Giant mud crab (Scylla serrata): relative efficiencies of common baited traps and impacts on discards
Butcher, PA, Leland, JC, Broadhurst, MK, Paterson, BD & Mayer, DG 2012, 'Giant mud crab (Scylla serrata): relative efficiencies of common baited traps and impacts on discards', ICES Journal of Marine Science, vol. 69, no. 8, pp. 1511-1522.

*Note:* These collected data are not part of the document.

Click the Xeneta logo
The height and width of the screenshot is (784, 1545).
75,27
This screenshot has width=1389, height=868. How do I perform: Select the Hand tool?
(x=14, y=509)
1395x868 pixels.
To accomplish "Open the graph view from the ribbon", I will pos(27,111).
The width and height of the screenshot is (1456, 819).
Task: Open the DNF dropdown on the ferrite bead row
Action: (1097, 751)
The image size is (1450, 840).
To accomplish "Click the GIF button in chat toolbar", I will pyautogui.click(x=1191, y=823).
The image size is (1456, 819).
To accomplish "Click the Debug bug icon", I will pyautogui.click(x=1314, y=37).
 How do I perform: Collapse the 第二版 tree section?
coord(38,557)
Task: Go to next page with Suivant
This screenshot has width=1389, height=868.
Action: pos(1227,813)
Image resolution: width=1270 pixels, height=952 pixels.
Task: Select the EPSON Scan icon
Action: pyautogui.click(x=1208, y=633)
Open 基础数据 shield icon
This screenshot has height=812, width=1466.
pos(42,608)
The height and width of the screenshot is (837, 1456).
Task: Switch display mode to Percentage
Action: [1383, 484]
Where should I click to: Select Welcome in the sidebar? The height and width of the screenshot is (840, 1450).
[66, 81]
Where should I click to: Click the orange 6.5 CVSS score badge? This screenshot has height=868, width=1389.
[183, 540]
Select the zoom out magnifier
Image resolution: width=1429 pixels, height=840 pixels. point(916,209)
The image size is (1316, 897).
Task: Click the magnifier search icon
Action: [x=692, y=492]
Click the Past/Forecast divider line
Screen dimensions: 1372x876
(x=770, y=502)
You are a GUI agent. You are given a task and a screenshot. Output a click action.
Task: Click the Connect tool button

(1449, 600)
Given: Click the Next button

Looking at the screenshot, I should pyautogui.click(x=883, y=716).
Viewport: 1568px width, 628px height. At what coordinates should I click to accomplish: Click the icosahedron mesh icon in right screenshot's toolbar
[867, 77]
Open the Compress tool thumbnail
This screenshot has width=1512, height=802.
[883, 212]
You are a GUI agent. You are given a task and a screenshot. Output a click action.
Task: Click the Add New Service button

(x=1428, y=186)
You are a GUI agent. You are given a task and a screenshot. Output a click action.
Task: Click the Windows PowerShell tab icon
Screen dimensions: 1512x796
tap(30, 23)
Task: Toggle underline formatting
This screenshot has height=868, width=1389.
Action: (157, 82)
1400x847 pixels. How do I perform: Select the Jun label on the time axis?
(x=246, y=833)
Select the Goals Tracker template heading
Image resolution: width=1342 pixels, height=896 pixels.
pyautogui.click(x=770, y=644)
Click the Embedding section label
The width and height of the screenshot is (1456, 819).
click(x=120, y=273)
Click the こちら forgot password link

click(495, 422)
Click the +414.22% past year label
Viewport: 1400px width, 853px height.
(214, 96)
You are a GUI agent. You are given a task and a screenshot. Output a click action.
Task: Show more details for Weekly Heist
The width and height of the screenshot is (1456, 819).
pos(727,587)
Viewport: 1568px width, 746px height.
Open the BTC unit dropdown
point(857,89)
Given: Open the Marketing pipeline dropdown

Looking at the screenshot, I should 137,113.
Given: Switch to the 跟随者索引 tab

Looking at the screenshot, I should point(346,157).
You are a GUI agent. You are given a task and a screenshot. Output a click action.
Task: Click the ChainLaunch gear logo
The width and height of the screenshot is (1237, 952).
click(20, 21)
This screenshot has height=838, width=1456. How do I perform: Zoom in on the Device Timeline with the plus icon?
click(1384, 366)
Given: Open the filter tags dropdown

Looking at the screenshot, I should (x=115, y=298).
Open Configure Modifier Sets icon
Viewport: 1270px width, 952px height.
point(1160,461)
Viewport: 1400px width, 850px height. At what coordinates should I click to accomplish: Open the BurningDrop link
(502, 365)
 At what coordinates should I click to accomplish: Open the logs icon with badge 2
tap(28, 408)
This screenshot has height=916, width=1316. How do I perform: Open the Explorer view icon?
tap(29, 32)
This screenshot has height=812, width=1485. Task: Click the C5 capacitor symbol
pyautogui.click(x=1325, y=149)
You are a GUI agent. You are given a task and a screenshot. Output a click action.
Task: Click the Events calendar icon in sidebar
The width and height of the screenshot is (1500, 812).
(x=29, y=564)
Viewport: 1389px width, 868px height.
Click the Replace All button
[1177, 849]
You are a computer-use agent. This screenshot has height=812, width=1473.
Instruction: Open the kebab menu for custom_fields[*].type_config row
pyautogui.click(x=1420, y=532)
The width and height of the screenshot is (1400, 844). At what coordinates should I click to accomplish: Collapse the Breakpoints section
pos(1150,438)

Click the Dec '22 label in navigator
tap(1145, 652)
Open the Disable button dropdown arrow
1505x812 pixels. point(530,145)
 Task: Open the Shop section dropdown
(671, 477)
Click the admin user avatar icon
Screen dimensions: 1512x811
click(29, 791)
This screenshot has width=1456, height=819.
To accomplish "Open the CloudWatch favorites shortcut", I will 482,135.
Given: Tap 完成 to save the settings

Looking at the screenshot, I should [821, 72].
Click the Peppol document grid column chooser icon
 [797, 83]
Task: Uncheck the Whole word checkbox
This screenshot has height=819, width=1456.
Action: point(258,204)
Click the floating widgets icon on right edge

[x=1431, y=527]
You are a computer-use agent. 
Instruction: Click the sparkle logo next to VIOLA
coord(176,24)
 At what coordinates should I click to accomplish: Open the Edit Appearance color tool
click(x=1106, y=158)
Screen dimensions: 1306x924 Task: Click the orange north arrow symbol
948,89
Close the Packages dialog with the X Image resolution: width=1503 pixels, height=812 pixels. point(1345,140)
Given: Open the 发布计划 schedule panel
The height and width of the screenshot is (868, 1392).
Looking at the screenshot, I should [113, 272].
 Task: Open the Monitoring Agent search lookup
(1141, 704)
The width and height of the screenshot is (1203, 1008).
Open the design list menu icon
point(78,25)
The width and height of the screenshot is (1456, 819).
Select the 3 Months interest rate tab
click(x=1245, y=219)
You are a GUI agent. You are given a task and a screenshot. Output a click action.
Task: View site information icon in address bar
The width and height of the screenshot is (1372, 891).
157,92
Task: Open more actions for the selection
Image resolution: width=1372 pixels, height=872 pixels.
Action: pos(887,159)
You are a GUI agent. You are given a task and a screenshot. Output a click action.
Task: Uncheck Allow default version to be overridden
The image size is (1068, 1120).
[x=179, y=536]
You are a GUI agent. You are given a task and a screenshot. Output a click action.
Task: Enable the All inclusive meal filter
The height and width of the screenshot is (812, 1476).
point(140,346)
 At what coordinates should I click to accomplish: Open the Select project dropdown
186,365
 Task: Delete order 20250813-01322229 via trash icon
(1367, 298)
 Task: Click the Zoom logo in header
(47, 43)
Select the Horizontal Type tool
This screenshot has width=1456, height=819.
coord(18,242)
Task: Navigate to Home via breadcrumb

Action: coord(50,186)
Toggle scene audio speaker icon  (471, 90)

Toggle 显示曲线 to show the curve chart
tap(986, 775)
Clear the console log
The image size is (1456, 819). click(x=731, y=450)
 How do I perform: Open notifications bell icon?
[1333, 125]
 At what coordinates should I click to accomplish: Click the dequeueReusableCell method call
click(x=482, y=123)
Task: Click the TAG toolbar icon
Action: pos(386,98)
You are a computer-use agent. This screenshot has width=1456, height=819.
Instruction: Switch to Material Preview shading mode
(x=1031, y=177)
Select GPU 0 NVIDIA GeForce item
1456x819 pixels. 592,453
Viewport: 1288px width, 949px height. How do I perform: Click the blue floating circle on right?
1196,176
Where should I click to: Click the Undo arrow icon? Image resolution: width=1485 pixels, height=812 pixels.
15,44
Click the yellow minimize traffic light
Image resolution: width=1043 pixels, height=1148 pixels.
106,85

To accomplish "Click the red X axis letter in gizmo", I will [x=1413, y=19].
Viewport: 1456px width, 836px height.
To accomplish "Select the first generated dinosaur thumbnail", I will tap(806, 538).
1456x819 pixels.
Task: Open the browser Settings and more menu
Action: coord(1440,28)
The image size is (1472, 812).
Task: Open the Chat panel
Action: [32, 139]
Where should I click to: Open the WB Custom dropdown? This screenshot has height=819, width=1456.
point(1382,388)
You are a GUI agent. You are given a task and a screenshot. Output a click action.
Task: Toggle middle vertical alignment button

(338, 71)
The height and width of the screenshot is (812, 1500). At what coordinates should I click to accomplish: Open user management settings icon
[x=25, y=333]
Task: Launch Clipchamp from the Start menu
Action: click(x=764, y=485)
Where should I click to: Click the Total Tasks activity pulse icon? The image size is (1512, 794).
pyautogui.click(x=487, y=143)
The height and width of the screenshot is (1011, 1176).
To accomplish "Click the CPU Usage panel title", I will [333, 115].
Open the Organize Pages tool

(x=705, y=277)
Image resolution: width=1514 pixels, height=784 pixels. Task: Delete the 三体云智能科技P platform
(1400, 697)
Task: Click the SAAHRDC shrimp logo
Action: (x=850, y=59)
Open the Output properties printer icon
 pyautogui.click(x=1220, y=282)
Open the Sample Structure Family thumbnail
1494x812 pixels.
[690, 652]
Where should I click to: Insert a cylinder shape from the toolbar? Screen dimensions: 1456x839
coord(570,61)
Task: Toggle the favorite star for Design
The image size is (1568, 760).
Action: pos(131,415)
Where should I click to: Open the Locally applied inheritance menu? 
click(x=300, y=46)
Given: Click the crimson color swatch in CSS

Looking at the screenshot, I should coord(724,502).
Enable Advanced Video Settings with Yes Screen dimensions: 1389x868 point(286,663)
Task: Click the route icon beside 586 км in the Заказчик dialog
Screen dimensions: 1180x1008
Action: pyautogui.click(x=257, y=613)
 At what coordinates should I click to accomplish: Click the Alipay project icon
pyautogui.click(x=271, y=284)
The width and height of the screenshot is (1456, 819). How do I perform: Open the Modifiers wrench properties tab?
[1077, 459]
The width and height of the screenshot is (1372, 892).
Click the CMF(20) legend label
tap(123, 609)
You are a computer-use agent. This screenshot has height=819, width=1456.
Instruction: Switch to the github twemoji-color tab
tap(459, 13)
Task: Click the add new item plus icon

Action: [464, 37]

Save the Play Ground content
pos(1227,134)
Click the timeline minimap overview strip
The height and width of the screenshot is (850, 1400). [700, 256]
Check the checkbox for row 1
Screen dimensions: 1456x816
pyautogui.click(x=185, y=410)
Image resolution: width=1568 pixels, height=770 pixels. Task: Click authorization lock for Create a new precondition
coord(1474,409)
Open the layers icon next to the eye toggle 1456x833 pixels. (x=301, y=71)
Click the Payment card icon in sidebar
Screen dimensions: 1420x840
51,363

This study was initiated in response to a scarcity of data on the efficiency, selectivity and discard mortality of baited traps to target Scylla serrata. Five replicates of four traps, including “hoop nets”, rigid “wire pots”, and collapsible “round” and “rectangular” pots were deployed for 3, 6 and 24 h in two Australian estuaries. Trapped S. serrata were “discarded” into cages and monitored with controls over 3 d. All S. serrata were assessed for damage, while subsets of immediately caught and monitored individuals had haemolymph constituents quantified as stress indices. All traps retained similar-sized (8.1–19.1 cm carapace width) S. serrata, with catches positively correlated to deployment duration. Round pots were the most efficient for S. serrata and fish—mostly Acanthopagrus australis (3% mortality). Hoop nets were the least efficient and were often damaged. No S. serrata died, but 18% were wounded (biased towards hoop nets), typically involving a missing swimmeret. Physiological responses were mild and mostly affected by biological factors. The results validate discarding unwanted S. serrata for controlling exploitation, but larger mesh sizes or escape vents in pots and restrictions on hoop nets would minimise unnecessary catches, pollution and ghost fishing.